SET max_parallel_degree TO 1;

EXPLAIN ANALYZE
SELECT *
  FROM test_tab
 WHERE junk LIKE '%s%';

                             QUERY PLAN
--------------------------------------------------------------------
 Gather  (cost=1000.00..265706.30 rows=1 width=25)
         (actual time=1832.456..1832.456 rows=0 loops=1)
   Number of Workers: 1
   ->  Parallel Seq Scan on test_tab
         (cost=0.00..264706.20 rows=1 width=25)
         (actual time=1828.830..5489.878 rows=0 loops=1)
         Filter: (junk ~~ '%s%'::text)
         Rows Removed by Filter: 29594528
 Planning time: 0.062 ms
 Execution time: 1834.332 ms

There’s a lot going on here. First, we need to talk about how many processes actually worked on this query. The max_parallel_degree parameter controls how many background workers assist the main process, so there are actually two Postgres processes performing independent sequence scans. Some parallel systems use the parent as a mere coordinator, so we might expect the number of workers to be greater than 1 before actual parallel operation occurs. That isn’t the case with this implementation.

The query itself simply asks for something that doesn’t exist in our sample set. This helps us get a best-case scenario where no results are handed between the processes, but time is still consumed scanning table data. And the resulting plan from that query is rather different from a standard scan. We can see how many extra workers were involved and that the results were “gathered” by an extra execution layer.

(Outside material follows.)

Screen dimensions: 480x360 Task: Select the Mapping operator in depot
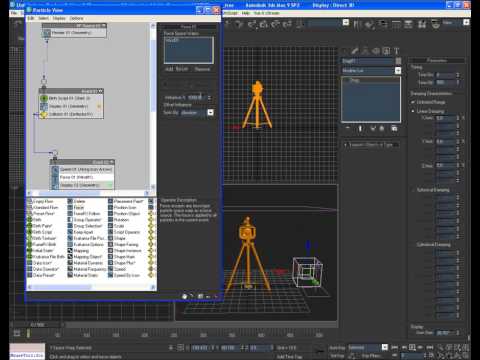[81, 251]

The only odd detail is that 29-million rows were removed from the results of a 20-million row table. We’ll just chalk that up as an implementation quirk considering this is pre-alpha code. Otherwise, this patch appears to scale in a relatively linear manner. Let’s check out a few different variants of max_parallel_degree.

Workers Avg Time (s)
0 3.8
1 1.9
2 1.3
3 1.1
4 0.9

There’s a bit of jitter in the timings on our test system, but the trend is fairly clear. With no extra workers, one process can scan a 20M row table in about four seconds. With three extra workers, those four processes can perform the same task in about one second.

This iteration of the patch takes the size of the table into account, possibly to compensate for implicit worker management overhead. With 20M rows, we couldn’t get more than five dedicated workers, while 100M rows utilized seven workers to utilize all eight of our CPU cores. Beyond that are a couple important caveats:

  1. Aggregates are not currently handled.
  2. Certain clauses are not pushed down into the workers.

The first can actually be circumvented rather easily. For example:

\timing

SET max_parallel_degree TO 3;

SELECT count(*) FROM (
  SELECT *
    FROM test_tab
   WHERE junk LIKE '%s%'
) s;

 count 
-------
     0
(1 row)

Time: 1111.904 ms

The second is a natural result of the patch’s immaturity. We need to have parallel functionality before it can be optimized. I’m perfectly content waiting for it to be done right. In the meantime, we have all of the functionality added to make this possible. After 9.4 added background workers, new Postgres extensions began leveraging them. And now 9.6 will probably use them for their original purpose, based on how stable the patch appears so far.

It’s exciting to see that Postgres will finally be able to scale vertically in a way that can handle the large tables some organizations have been accumulating. We have a 30TB database with tens of billions of rows. Even though we’ll be sharding that in the future, looming parallel features imply the shards themselves will scale as we cross over into trillions of rows.

It’s an exciting time to be a Postgres end-user.